Kararı çoğu kişi gibi ben de önce şaşkınlıkla karşıladım. Çünkü halen kaldırımda yüz üstü yatan Hrant'a bir öldürücü kurşun da, sözde katillerini arayıp, bulacak ve cezalandıracağı beklenen mahkemeden gelmişti. İlk şaşkınlıktan sonra da bu kez de neden şaşırdığıma şaşırdım!

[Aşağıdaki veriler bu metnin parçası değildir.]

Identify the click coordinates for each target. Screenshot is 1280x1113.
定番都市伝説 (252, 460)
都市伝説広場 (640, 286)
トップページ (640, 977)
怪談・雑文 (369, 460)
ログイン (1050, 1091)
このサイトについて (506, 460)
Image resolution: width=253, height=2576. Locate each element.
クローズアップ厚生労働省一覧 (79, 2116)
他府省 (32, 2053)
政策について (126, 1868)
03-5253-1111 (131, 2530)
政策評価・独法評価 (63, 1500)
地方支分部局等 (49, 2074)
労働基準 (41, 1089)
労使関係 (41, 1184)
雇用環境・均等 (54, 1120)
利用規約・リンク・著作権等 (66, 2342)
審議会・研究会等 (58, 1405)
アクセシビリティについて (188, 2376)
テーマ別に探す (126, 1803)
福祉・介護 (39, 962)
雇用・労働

Çünkü Hrant Dink'i katledenleri araştırmakla sorumlu soruşturma savcılarının tetikçilerden öteye gitmeyen beş yıllık ısrarını, yine ilk zamanda bu cinayette örgütün olmadığına dair kararını vermiş mahkemesi varken, yine ilk celselerde bilgisayarında oyun oynamakla meşgul önceki duruşma savcısının davaya olan ilgisizliği, hükümetin tetikçileri bulduk daha ne istiyorsunuz deyip sonra başını kuma sokan havalarında ne değişmişti ki; ben şaşırmıştım?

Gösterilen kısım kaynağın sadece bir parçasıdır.